By: Temjenkaba : Guidance programme for career development typically have employed opportunities as one of the main foci, this tends to make clients, particularly students, believe that they must look for job openings and tends to foster dependence rather that initiative and self reliance.
When job opening become scarce, they feel deprived and helpless or sometimes rebellious expecting that the state must provide them with employment or with unemployment benefits. In these days when employment is rampant, guidance programme should disseminate information regarding prevailing unemployment and that which is foreseen in the next few years and draw attention to opportunities for self employment. The programme should include information regarding facilities for training or re-training, consultative services, financial aid such as loans and tax concession labor laws etc as well as a component designed to facilitate attitudinal change.

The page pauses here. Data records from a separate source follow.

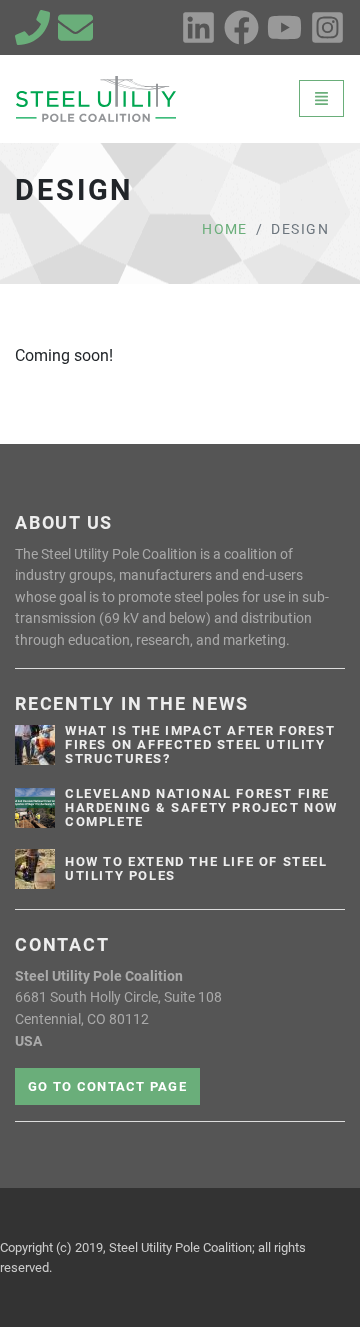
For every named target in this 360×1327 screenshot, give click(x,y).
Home (225, 229)
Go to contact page (107, 1086)
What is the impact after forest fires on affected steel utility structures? (200, 745)
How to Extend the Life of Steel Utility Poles (196, 869)
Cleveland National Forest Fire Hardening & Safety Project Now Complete (201, 808)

We should turn our attention to guidance services and programme for career development in certain broad setting reviewing problems and shortcoming and suggest way of strengthening the service. Career development includes not only development of concepts regarding work and knowledge about occupation but also the development of the self concept in relation to the world of work. The development of the self concept is a process which involves differentiating the self from others and understanding and accepting the self including one’s abilities, interest, values, the meaning and importance of work in one’s own life. The preferred life style etc is a process of finding one’s vocational identity of implementing one’s self concept in vocational terms.
Exploratory experience involving exposure to activities and their setting in the world of work facilitate this process. The learning experience must be provided by the school through a variety of career projects support by audio visual aids, observation of and interaction with different types of workers and the try-out of various work activities wherever feasible. There is also good scope for integrating career development with the programme of work experience which many schools are now offering.
Self exploration in terms of one’s psychological abilities, interest, values etc is also needed during adolescent years. The school guidance service must provide opportunities for this, through various means such as the use of psychological test and non testing techniques, a joint review of the student’s development as recorded in the cumulative record card or folder, participation in co-curricular activities, hobbies, part time or vacation, work experience and voluntary community service.
The school should also provide adequate opportunities for counseling, in order to help the student to evaluate all these experience to integrate them to a vocational self concept and to make educational decisions and plans in consonance with his self concept and the realities of the world of work. In the process the student should be helped to learn decision making skills which will be useful to him all through his life. In cultures where parents play a predominant role in career decision making the counselor will have to involve the parents too in some phase of the counseling.